Itzhak Zachi Attia, the department's lead AI scientist, said his team hypothesized that they could ascertain whether the watch-based ECG would be accurate enough to signal weak ejection fraction by going back to the 12-lead data set and reconfiguring the network. The new reconfiguration looked at only the data from one lead, which measured electrical voltage over time between the left and right arms. That data is similar to the information generated by the Apple Watch's ECG, Attia said.

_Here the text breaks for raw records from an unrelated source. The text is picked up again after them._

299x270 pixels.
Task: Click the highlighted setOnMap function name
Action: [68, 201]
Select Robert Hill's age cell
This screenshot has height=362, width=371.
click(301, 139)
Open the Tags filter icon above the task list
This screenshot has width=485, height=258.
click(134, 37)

The Mayo Clinic team then calculated the average reading from a month's worth of ECGs using the Apple Watch to yield a better signal-to-noise ratio. Almost 2,500 patients-each with an iPhone, the Mayo Clinic app, and a Series 4 or later Apple Watch- took part in the study. But the investigators used only the data from 420 patients who'd had an echocardiogram in a clinical setting prescribed within 30 days of their ECG data being analyzed.

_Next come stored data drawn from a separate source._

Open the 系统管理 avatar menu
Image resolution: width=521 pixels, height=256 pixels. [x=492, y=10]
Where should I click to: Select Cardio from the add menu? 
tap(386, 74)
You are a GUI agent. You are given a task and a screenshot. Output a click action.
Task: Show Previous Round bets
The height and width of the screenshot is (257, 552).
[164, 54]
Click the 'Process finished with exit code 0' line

Attia said the test had an area under the curve of 0.88, meaning it was as accurate as or slightly better than a commonly used treadmill stress test. The Mayo Clinic team is now running a worldwide clinical trial of the technology (scheduled to continue through June 2023) for patients of the clinic who fit the cohort parameters.
Friedman said the technique can be adapted to any wearable with an ECG function; the vital data resides in existing clinical data sets.

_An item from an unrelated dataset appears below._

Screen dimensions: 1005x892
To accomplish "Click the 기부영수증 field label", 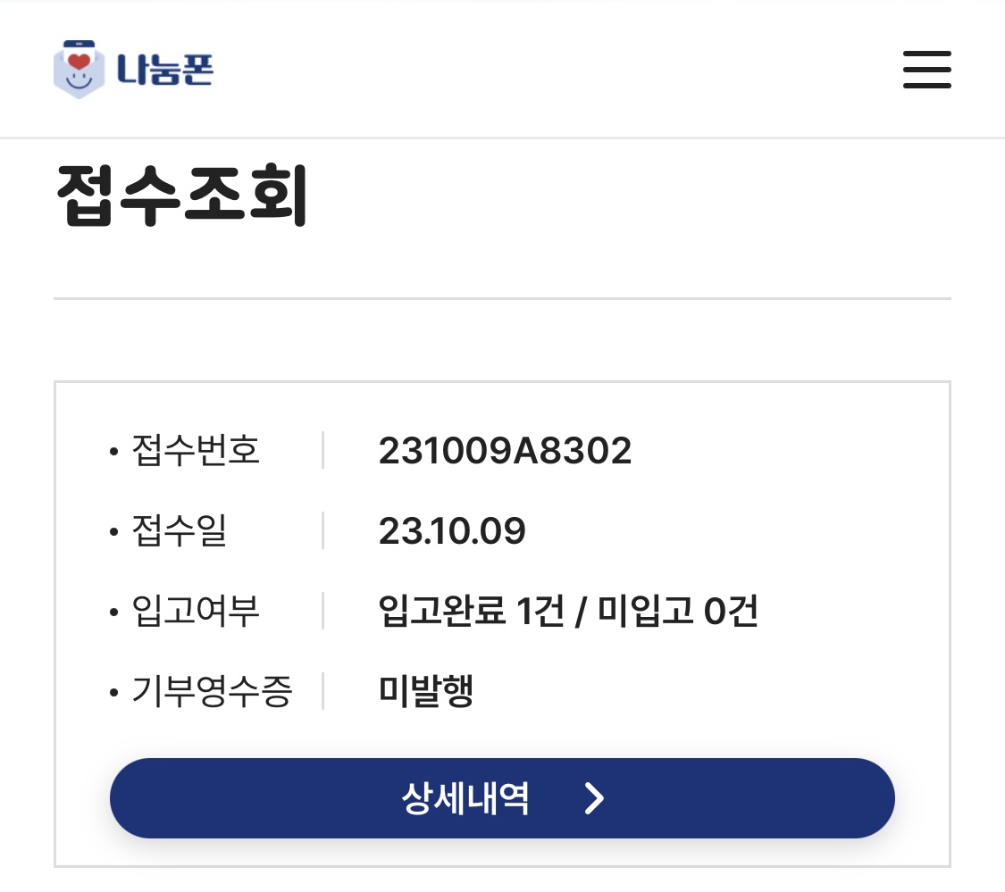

It is absolutely agnostic," he said. Other wearable devices that deliver a suitable quality ECG would also be able to support the algorithm."
FDA approves Fitbit A-fib technology
Almost contemporaneously with the Mayo findings, the FDA expanded the approved ecosystem of wearable cardiac-monitoring devices: The agency approved Fitbit's atrial fibrillation (A-fib) detection mechanism.
The FDA approved the Fitbit technology in April and classified it as being substantially equivalent to the Apple Watch A-fib technology, which received FDA approval in October 2021.
Both technologies rely on photoplethysmograph (PPG) sensors that detect changes in blood flow. While a normal sinus rhythm is recognizable through regularly spaced pulses and consistent morphologies, the PPG algorithm detects possible A-fibs as irregular intervals between pulses and varying pulse morphologies. One of the drawbacks of PPG technology in sensing A-fib, however, is a vulnerability to signal noise caused by factors such as a person's movement. To reduce chances of noisy A-fib detection, both the Fitbit and Apple PPG technologies are recommended for use when a subject is sitting or lying still.
Fitbit lead research scientist Tony Faranesh said the company's technology is especially effective while a user is asleep. As an over-the-counter technology, it is not intended as a formal diagnostic tool but rather as an early warning signal: We believe there may be benefit both to patients and the health-care system in catching irregular heart rhythms earlier, before medical events such as strokes occur," Faranesh said.
Friedman said these recent demonstrations of expanded cardiac-monitoring functionality on wearables could serve as vital decision support for frontline physicians who don't have large data sets or specialized cardiac expertise at their disposal. Hopefully, this type of technology, if properly deployed, will enhance the capabilities of small-town doctors everywhere by putting some of the skills of a tertiary-care cardiologist in their pockets."